Tsze-chang asked Confucius about perfect virtue. Confucius said, "To be able to practice five things everywhere under heaven constitutes perfect virtue." He asked what they were, and was told, "Self-governance, generosity of soul, sincerity, nobleness, and kindness. If you are vigilant, you will not be treated with disrespect. If you are generous, you will win all. If you are sincere, people will repose trust in you. If you are noble, you will accomplish much. If you are kind, this will enable you to enjoy and provide services for others.

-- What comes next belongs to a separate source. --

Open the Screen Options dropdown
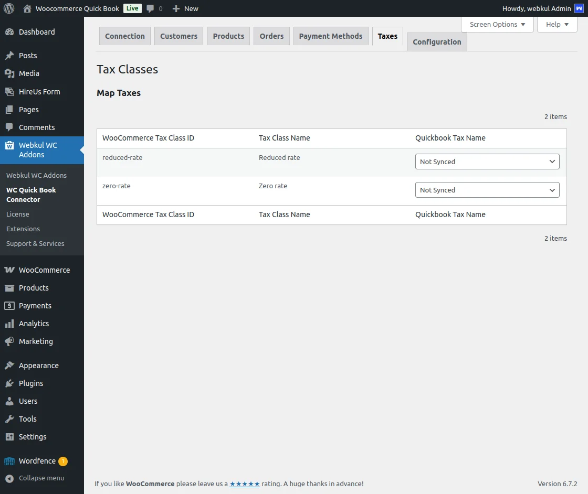 click(496, 24)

The Master said, "Yu, have you heard the six words to which are attached six becloudings?" Yu replied, "I have not." "Sit down, and I will tell them to you. "There is the love of being benevolent without the love of learning; the beclouding here leads to a foolishness. There is the love of knowing without the love of learning; the beclouding here leads to waste of your mind. There is the love of being sincere without the love of learning; the beclouding here leads to a disregard of consequences. There is the love of straightforwardness without the love of learning; the beclouding here leads to rudeness. There is the love of boldness without the love of learning; the beclouding here leads to insubordination. There is the love of firmness without the love of learning; the beclouding here leads to extravagance. None will succeed."
Tsze-chang asked, "What are meant by the four bad things?" The Master said, "To put the people to death without having instructed them; this is called cruelty. To require from them, suddenly, the full tale of work, without having given them warning; this is called oppression. To issue orders as if without urgency, at first, and, when the time comes, to insist on them with severity; this is called injustice. And, generally, in the giving pay or rewards to men, to do it in a stingy way; this is called acting like a party official."